A Vegan Christmas Table
The Australian Women's Weekly Food|Issue 66 2020
If you have vegan guests joining your Christmas celebrations, these recipes are sure to make them feel special – and keep everyone else happy, too!
A Vegan Christmas Table

MAPLE-GLAZED LENTIL LOAF

PREP + COOK TIME 1 HOUR 30 MINUTES SERVES 8

1 cup (200g) dried green lentils, rinsed

½ cup (100g) brown rice

3 cups (750ml) vegetable stock

1 cup (100g) walnuts

1 tablespoon extra virgin olive oil

1 small red onion (100g), diced finely

2 trimmed celery stalks (200g), diced finely

1 clove garlic, crushed

1 small apple (130g), grated finely

¼ cup (40g) flaxseed meal

¾ cup (90g) quick oats

1/3 cup fresh thyme leaves

1/3 cup (95g) tomato sauce

2 tablespoons pure maple syrup

2 tablespoons balsamic vinegar thyme sprigs and vegan beetroot dip, optional, to serve

1 Preheat oven to 200°C/180°C fan. Oil a 12cm x 25cm loaf pan; line with baking paper.

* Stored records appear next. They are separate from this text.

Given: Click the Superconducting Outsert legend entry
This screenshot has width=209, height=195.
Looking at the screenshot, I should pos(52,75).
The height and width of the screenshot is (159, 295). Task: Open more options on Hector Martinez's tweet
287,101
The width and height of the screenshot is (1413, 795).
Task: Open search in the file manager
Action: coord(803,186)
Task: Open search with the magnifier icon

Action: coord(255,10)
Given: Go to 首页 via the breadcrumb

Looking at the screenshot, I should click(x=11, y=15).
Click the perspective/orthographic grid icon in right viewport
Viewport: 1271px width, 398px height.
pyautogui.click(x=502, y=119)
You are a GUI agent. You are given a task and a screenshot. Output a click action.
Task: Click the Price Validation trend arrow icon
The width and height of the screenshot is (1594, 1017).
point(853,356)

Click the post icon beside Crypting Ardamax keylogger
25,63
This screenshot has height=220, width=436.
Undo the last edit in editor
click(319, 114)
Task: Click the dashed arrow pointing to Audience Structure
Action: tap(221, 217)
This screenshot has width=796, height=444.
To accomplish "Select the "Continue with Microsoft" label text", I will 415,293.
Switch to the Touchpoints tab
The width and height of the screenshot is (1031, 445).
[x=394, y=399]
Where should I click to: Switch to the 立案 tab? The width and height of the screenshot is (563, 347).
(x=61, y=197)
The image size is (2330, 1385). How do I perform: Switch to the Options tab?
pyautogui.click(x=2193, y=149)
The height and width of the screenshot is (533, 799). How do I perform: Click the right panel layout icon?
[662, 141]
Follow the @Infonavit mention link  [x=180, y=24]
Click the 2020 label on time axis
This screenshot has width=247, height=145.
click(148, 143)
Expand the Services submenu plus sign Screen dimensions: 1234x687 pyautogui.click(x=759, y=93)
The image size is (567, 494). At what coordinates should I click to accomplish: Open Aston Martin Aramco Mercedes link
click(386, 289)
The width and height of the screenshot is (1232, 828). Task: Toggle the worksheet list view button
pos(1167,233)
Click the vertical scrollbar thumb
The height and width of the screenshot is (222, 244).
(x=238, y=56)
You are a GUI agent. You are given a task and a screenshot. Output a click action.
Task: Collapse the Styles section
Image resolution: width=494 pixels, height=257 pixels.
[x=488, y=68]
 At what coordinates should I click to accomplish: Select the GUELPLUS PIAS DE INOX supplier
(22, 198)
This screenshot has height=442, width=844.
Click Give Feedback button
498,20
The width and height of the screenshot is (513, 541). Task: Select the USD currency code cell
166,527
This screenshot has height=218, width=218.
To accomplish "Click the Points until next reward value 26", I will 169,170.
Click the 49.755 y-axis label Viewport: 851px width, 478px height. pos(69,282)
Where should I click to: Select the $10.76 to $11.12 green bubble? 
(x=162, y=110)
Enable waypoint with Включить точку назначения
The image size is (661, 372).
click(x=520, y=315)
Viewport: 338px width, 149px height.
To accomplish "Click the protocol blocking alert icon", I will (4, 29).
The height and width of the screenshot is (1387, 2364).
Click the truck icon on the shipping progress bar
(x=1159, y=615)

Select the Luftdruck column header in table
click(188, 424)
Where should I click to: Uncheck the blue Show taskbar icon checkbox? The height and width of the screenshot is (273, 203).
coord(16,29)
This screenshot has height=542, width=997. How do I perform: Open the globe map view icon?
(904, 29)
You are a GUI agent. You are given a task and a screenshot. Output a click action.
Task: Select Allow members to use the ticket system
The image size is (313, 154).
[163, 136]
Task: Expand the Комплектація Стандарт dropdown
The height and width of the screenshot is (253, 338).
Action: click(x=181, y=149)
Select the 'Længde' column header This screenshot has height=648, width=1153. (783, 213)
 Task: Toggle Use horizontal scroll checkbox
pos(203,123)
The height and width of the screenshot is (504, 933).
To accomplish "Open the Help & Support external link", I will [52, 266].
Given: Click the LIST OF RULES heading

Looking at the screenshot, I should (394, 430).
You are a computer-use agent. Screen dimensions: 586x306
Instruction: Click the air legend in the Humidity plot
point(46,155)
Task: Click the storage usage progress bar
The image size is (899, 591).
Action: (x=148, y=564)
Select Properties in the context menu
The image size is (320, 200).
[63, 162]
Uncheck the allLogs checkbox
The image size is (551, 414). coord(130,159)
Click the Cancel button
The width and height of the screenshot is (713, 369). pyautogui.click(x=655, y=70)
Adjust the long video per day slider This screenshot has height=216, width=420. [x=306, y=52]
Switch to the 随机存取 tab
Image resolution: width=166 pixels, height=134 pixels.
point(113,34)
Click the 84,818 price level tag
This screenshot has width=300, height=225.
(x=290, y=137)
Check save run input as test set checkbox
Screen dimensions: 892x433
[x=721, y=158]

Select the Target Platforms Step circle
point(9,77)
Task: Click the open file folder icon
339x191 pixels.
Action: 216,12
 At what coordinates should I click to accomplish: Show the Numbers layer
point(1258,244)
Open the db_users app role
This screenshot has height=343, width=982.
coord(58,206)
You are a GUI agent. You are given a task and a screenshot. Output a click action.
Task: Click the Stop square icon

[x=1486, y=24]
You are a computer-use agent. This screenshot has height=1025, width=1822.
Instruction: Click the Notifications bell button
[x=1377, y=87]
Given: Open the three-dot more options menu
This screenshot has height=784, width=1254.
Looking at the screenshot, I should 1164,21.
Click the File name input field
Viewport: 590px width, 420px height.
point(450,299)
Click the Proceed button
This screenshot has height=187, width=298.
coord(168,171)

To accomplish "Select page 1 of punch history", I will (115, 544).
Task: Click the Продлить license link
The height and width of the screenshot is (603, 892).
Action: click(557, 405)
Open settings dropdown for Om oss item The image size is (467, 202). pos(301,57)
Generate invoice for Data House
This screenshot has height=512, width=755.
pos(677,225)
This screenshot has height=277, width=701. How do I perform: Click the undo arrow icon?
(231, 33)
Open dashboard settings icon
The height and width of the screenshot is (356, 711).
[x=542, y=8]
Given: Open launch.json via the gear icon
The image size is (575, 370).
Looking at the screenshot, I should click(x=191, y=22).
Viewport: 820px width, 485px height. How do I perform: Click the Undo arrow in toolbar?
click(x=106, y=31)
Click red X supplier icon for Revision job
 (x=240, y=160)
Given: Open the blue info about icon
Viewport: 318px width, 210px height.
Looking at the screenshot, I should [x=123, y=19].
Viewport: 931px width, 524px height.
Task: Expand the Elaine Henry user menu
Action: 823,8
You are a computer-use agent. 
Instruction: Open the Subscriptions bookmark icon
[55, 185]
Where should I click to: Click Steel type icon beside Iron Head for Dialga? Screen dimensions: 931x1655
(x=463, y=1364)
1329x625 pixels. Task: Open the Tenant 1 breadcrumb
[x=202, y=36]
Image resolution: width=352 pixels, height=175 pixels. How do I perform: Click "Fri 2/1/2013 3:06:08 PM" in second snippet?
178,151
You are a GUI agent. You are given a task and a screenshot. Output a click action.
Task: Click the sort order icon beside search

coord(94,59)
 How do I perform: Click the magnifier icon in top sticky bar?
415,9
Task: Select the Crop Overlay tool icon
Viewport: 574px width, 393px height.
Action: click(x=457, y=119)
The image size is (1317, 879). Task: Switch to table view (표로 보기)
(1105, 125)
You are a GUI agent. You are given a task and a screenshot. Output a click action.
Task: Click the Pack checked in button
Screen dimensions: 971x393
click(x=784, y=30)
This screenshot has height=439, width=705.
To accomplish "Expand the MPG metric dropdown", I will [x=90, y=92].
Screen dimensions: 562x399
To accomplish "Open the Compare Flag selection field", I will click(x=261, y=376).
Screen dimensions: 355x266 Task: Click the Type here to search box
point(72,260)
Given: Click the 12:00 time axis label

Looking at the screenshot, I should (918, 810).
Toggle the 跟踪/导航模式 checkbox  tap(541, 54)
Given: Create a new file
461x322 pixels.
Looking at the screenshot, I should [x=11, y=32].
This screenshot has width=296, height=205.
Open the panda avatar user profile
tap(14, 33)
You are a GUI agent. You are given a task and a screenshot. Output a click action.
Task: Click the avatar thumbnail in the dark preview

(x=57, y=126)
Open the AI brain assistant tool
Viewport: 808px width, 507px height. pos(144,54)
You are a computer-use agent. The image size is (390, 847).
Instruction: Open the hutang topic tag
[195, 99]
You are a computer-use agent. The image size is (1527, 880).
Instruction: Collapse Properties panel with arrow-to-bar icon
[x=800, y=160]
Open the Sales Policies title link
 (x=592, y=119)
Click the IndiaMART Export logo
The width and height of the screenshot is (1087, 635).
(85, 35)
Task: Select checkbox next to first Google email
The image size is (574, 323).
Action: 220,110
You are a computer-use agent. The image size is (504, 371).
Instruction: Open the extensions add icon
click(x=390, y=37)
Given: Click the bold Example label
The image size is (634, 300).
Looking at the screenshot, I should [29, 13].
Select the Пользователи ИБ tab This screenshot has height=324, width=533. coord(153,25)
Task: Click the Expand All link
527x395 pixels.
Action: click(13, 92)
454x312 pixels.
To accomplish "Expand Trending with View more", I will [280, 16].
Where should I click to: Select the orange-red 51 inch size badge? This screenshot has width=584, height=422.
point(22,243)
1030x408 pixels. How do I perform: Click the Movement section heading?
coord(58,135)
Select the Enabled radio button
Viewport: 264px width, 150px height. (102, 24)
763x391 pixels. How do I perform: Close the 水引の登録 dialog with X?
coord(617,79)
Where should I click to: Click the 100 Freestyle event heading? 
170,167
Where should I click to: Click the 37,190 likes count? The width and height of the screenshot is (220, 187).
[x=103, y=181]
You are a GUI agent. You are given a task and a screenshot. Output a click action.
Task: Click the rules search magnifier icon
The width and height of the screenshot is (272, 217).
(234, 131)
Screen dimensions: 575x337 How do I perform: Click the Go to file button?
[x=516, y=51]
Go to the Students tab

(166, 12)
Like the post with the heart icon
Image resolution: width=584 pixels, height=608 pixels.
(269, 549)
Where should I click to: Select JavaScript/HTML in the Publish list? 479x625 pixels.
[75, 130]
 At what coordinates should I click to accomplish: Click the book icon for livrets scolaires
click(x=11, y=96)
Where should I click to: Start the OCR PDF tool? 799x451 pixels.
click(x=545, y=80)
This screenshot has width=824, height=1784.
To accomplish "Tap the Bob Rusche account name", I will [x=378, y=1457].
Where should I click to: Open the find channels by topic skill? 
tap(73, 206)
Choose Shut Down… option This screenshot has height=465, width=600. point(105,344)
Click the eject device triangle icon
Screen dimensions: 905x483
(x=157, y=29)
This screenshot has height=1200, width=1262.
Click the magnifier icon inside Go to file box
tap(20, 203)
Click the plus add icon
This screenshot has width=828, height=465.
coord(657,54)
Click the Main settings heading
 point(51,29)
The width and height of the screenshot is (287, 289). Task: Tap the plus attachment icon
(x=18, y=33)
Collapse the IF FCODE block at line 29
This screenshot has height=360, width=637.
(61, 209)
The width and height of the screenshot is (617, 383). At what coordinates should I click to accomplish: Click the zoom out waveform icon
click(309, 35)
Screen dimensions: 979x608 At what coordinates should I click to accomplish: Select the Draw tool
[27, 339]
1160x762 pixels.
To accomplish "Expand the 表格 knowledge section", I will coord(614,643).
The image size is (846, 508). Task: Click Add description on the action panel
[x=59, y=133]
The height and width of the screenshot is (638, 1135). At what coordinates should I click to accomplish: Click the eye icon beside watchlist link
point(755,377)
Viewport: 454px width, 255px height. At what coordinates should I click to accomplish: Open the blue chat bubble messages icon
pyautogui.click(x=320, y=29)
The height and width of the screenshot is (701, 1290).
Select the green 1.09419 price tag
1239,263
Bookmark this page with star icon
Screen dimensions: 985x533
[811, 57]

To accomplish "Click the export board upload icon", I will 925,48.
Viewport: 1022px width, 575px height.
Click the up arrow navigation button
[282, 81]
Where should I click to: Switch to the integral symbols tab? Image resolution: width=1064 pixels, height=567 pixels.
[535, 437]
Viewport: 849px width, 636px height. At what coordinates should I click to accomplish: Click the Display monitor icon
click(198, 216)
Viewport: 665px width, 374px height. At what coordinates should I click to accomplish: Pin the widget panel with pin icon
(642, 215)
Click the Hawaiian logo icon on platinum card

2 Place lentils, rice and stock in a saucepan; bring to the boil. Reduce heat to medium; simmer gently for 40 minutes or until tender and stock is absorbed.

3 Meanwhile, place walnuts on an oven tray; roast for 4 minutes or until golden. Cool; coarsely chop. Reduce oven to 160°C/140°C fan.

4 Heat oil in a frying pan; cook onion and celery, stirring, for 3 minutes or until soft. Add garlic and apple; cook for 5 minutes. Remove from heat.

5 Transfer lentil mixture to a large bowl with walnuts and onion mixture.